→ **SHORT EXERCISE**: Please render the material as a Markdown table with the columns "Row" and "Line", from the start of the material up to and including the line that contains "Jun 2011 (698, 2099)". Leave out blank lines.

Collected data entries

§

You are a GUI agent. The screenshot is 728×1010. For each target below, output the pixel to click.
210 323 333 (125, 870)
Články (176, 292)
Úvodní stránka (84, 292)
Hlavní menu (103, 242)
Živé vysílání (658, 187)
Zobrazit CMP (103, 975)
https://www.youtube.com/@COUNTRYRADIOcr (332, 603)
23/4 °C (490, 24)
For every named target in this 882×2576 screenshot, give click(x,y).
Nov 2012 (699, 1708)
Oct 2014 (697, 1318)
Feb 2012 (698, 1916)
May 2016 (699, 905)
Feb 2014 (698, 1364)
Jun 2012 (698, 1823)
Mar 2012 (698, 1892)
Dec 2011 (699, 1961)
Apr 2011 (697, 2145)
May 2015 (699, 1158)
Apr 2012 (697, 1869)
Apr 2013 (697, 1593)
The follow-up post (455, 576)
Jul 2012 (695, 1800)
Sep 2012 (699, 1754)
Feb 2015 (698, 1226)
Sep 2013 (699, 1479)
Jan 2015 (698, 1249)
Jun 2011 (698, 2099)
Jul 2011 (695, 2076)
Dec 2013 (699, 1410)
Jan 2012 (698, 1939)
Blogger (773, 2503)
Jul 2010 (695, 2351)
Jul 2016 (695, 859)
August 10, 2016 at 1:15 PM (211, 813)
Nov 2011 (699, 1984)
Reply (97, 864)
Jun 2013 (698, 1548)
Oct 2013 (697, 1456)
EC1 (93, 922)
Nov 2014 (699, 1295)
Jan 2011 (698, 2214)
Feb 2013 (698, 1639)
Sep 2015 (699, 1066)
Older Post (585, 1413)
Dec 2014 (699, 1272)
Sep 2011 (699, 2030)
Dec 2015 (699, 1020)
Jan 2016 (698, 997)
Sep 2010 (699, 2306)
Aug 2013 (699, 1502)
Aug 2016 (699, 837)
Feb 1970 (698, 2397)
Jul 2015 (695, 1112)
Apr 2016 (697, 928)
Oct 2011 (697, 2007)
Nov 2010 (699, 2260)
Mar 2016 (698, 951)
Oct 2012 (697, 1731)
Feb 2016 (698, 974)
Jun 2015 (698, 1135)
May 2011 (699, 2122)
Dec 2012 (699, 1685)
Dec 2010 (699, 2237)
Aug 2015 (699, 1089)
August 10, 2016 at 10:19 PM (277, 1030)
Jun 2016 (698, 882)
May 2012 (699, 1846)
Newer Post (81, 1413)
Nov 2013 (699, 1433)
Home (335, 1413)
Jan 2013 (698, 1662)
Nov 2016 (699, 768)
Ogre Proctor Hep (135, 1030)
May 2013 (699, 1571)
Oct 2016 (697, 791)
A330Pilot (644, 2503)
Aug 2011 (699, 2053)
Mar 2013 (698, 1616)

§

→ **RESPONSE TO THIS EXERCISE**:
| Row | Line |
|---|---|
| 1 | You are a GUI agent. The screenshot is 728×1010. For each target below, output the pixel to click. |
| 2 | 210 323 333 (125, 870) |
| 3 | Články (176, 292) |
| 4 | Úvodní stránka (84, 292) |
| 5 | Hlavní menu (103, 242) |
| 6 | Živé vysílání (658, 187) |
| 7 | Zobrazit CMP (103, 975) |
| 8 | https://www.youtube.com/@COUNTRYRADIOcr (332, 603) |
| 9 | 23/4 °C (490, 24) |
| 10 | For every named target in this 882×2576 screenshot, give click(x,y). |
| 11 | Nov 2012 (699, 1708) |
| 12 | Oct 2014 (697, 1318) |
| 13 | Feb 2012 (698, 1916) |
| 14 | May 2016 (699, 905) |
| 15 | Feb 2014 (698, 1364) |
| 16 | Jun 2012 (698, 1823) |
| 17 | Mar 2012 (698, 1892) |
| 18 | Dec 2011 (699, 1961) |
| 19 | Apr 2011 (697, 2145) |
| 20 | May 2015 (699, 1158) |
| 21 | Apr 2012 (697, 1869) |
| 22 | Apr 2013 (697, 1593) |
| 23 | The follow-up post (455, 576) |
| 24 | Jul 2012 (695, 1800) |
| 25 | Sep 2012 (699, 1754) |
| 26 | Feb 2015 (698, 1226) |
| 27 | Sep 2013 (699, 1479) |
| 28 | Jan 2015 (698, 1249) |
| 29 | Jun 2011 (698, 2099) |